> **AIM**
Edit the data below by replacing "computer-use agent" with "screen navigation assistant" wherever it occurs, keeping everything else the same.

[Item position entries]
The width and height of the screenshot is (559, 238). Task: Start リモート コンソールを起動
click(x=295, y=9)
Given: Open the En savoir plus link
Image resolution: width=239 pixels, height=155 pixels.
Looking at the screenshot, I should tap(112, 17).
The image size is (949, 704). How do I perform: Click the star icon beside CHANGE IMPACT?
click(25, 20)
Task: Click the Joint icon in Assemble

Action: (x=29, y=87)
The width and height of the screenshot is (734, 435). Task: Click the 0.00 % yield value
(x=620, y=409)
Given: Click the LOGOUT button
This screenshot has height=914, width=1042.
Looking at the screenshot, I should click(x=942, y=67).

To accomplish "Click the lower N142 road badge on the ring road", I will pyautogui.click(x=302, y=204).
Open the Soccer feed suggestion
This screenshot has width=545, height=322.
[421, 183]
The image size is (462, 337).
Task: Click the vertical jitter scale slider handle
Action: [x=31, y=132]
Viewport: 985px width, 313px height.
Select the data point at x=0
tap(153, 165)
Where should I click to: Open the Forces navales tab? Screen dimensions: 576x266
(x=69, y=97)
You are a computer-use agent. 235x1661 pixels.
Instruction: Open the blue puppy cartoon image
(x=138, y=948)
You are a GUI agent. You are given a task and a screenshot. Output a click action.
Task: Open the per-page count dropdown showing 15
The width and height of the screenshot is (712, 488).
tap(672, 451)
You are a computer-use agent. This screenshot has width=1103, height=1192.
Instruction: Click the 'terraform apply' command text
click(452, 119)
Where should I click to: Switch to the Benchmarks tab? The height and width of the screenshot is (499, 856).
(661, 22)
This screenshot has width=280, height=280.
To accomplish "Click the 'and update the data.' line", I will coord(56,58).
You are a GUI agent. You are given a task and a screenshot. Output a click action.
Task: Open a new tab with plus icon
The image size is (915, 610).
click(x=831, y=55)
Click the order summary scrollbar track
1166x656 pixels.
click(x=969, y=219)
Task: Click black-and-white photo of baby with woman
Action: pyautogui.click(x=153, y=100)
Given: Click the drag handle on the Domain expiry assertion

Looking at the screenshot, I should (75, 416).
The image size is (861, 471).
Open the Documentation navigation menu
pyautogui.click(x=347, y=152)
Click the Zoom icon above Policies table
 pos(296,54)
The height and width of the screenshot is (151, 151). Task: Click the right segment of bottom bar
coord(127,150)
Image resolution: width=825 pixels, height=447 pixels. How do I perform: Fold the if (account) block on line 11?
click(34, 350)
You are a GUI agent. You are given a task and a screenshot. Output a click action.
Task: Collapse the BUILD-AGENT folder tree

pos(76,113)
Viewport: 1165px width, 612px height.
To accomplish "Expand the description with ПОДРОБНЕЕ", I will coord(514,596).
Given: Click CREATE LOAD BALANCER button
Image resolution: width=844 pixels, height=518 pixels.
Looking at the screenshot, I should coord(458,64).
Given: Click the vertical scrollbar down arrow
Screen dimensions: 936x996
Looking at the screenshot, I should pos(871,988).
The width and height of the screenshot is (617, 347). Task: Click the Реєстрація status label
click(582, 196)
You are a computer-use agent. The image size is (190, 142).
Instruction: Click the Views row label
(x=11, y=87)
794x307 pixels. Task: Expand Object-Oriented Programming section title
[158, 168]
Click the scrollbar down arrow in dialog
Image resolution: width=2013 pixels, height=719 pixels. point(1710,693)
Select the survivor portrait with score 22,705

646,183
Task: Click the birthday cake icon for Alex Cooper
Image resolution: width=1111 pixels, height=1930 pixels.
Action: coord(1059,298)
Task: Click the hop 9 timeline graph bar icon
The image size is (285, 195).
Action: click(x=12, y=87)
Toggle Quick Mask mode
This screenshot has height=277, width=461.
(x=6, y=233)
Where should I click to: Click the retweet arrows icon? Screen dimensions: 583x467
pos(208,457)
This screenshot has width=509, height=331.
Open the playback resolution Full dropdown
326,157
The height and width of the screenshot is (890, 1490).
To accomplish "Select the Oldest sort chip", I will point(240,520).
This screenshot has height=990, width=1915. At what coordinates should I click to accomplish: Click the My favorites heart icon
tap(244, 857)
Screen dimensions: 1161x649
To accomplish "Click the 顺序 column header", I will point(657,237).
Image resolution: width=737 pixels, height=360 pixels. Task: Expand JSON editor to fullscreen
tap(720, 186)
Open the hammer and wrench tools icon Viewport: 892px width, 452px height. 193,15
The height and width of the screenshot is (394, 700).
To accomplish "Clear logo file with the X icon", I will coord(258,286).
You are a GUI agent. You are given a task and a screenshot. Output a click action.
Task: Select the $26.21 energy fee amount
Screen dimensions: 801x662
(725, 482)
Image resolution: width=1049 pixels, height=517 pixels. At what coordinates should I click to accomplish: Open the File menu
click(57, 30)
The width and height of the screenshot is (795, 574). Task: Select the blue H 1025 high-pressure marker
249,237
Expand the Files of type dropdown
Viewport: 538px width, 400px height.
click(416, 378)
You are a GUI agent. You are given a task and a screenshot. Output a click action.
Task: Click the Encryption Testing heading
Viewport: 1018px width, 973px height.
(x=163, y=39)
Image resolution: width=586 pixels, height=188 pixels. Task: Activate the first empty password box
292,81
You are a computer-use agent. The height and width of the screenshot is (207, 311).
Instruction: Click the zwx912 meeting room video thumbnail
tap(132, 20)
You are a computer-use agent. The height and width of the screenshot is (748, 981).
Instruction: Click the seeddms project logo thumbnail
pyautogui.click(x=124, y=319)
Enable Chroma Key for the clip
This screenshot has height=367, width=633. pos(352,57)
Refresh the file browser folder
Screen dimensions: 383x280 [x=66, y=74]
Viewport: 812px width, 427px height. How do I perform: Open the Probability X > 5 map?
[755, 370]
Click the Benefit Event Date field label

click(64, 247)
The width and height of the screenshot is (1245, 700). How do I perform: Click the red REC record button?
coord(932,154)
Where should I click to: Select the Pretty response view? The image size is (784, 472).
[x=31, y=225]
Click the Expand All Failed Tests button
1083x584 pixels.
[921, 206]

> **EXERCISE RESULT**
The width and height of the screenshot is (559, 238). Task: Start リモート コンソールを起動
click(x=295, y=9)
Given: Open the En savoir plus link
Image resolution: width=239 pixels, height=155 pixels.
Looking at the screenshot, I should tap(112, 17).
The image size is (949, 704). How do I perform: Click the star icon beside CHANGE IMPACT?
click(25, 20)
Task: Click the Joint icon in Assemble

Action: (x=29, y=87)
The width and height of the screenshot is (734, 435). Task: Click the 0.00 % yield value
(x=620, y=409)
Given: Click the LOGOUT button
This screenshot has height=914, width=1042.
Looking at the screenshot, I should click(x=942, y=67).

To accomplish "Click the lower N142 road badge on the ring road", I will pyautogui.click(x=302, y=204).
Open the Soccer feed suggestion
This screenshot has width=545, height=322.
[421, 183]
The image size is (462, 337).
Task: Click the vertical jitter scale slider handle
Action: [x=31, y=132]
Viewport: 985px width, 313px height.
Select the data point at x=0
tap(153, 165)
Where should I click to: Open the Forces navales tab? Screen dimensions: 576x266
(x=69, y=97)
You are a screen navigation assistant. 235x1661 pixels.
Instruction: Open the blue puppy cartoon image
(x=138, y=948)
You are a GUI agent. You are given a task and a screenshot. Output a click action.
Task: Open the per-page count dropdown showing 15
The width and height of the screenshot is (712, 488).
tap(672, 451)
You are a screen navigation assistant. This screenshot has width=1103, height=1192.
Instruction: Click the 'terraform apply' command text
click(452, 119)
Where should I click to: Switch to the Benchmarks tab? The height and width of the screenshot is (499, 856).
(661, 22)
This screenshot has width=280, height=280.
To accomplish "Click the 'and update the data.' line", I will coord(56,58).
You are a GUI agent. You are given a task and a screenshot. Output a click action.
Task: Open a new tab with plus icon
The image size is (915, 610).
click(x=831, y=55)
Click the order summary scrollbar track
1166x656 pixels.
click(x=969, y=219)
Task: Click black-and-white photo of baby with woman
Action: pyautogui.click(x=153, y=100)
Given: Click the drag handle on the Domain expiry assertion

Looking at the screenshot, I should (75, 416).
The image size is (861, 471).
Open the Documentation navigation menu
pyautogui.click(x=347, y=152)
Click the Zoom icon above Policies table
 pos(296,54)
The height and width of the screenshot is (151, 151). Task: Click the right segment of bottom bar
coord(127,150)
Image resolution: width=825 pixels, height=447 pixels. How do I perform: Fold the if (account) block on line 11?
click(34, 350)
You are a GUI agent. You are given a task and a screenshot. Output a click action.
Task: Collapse the BUILD-AGENT folder tree

pos(76,113)
Viewport: 1165px width, 612px height.
To accomplish "Expand the description with ПОДРОБНЕЕ", I will coord(514,596).
Given: Click CREATE LOAD BALANCER button
Image resolution: width=844 pixels, height=518 pixels.
Looking at the screenshot, I should coord(458,64).
Given: Click the vertical scrollbar down arrow
Screen dimensions: 936x996
Looking at the screenshot, I should pos(871,988).
The width and height of the screenshot is (617, 347). Task: Click the Реєстрація status label
click(582, 196)
You are a screen navigation assistant. The image size is (190, 142).
Instruction: Click the Views row label
(x=11, y=87)
794x307 pixels. Task: Expand Object-Oriented Programming section title
[158, 168]
Click the scrollbar down arrow in dialog
Image resolution: width=2013 pixels, height=719 pixels. point(1710,693)
Select the survivor portrait with score 22,705

646,183
Task: Click the birthday cake icon for Alex Cooper
Image resolution: width=1111 pixels, height=1930 pixels.
Action: coord(1059,298)
Task: Click the hop 9 timeline graph bar icon
The image size is (285, 195).
Action: click(x=12, y=87)
Toggle Quick Mask mode
This screenshot has height=277, width=461.
(x=6, y=233)
Where should I click to: Click the retweet arrows icon? Screen dimensions: 583x467
pos(208,457)
This screenshot has width=509, height=331.
Open the playback resolution Full dropdown
326,157
The height and width of the screenshot is (890, 1490).
To accomplish "Select the Oldest sort chip", I will point(240,520).
This screenshot has height=990, width=1915. At what coordinates should I click to accomplish: Click the My favorites heart icon
tap(244, 857)
Screen dimensions: 1161x649
To accomplish "Click the 顺序 column header", I will point(657,237).
Image resolution: width=737 pixels, height=360 pixels. Task: Expand JSON editor to fullscreen
tap(720, 186)
Open the hammer and wrench tools icon Viewport: 892px width, 452px height. 193,15
The height and width of the screenshot is (394, 700).
To accomplish "Clear logo file with the X icon", I will coord(258,286).
You are a GUI agent. You are given a task and a screenshot. Output a click action.
Task: Select the $26.21 energy fee amount
Screen dimensions: 801x662
(725, 482)
Image resolution: width=1049 pixels, height=517 pixels. At what coordinates should I click to accomplish: Open the File menu
click(57, 30)
The width and height of the screenshot is (795, 574). Task: Select the blue H 1025 high-pressure marker
249,237
Expand the Files of type dropdown
Viewport: 538px width, 400px height.
click(416, 378)
You are a GUI agent. You are given a task and a screenshot. Output a click action.
Task: Click the Encryption Testing heading
Viewport: 1018px width, 973px height.
(x=163, y=39)
Image resolution: width=586 pixels, height=188 pixels. Task: Activate the first empty password box
292,81
You are a screen navigation assistant. The height and width of the screenshot is (207, 311).
Instruction: Click the zwx912 meeting room video thumbnail
tap(132, 20)
You are a screen navigation assistant. The height and width of the screenshot is (748, 981).
Instruction: Click the seeddms project logo thumbnail
pyautogui.click(x=124, y=319)
Enable Chroma Key for the clip
This screenshot has height=367, width=633. pos(352,57)
Refresh the file browser folder
Screen dimensions: 383x280 [x=66, y=74]
Viewport: 812px width, 427px height. How do I perform: Open the Probability X > 5 map?
[755, 370]
Click the Benefit Event Date field label

click(64, 247)
The width and height of the screenshot is (1245, 700). How do I perform: Click the red REC record button?
coord(932,154)
Where should I click to: Select the Pretty response view? The image size is (784, 472).
[x=31, y=225]
Click the Expand All Failed Tests button
1083x584 pixels.
[921, 206]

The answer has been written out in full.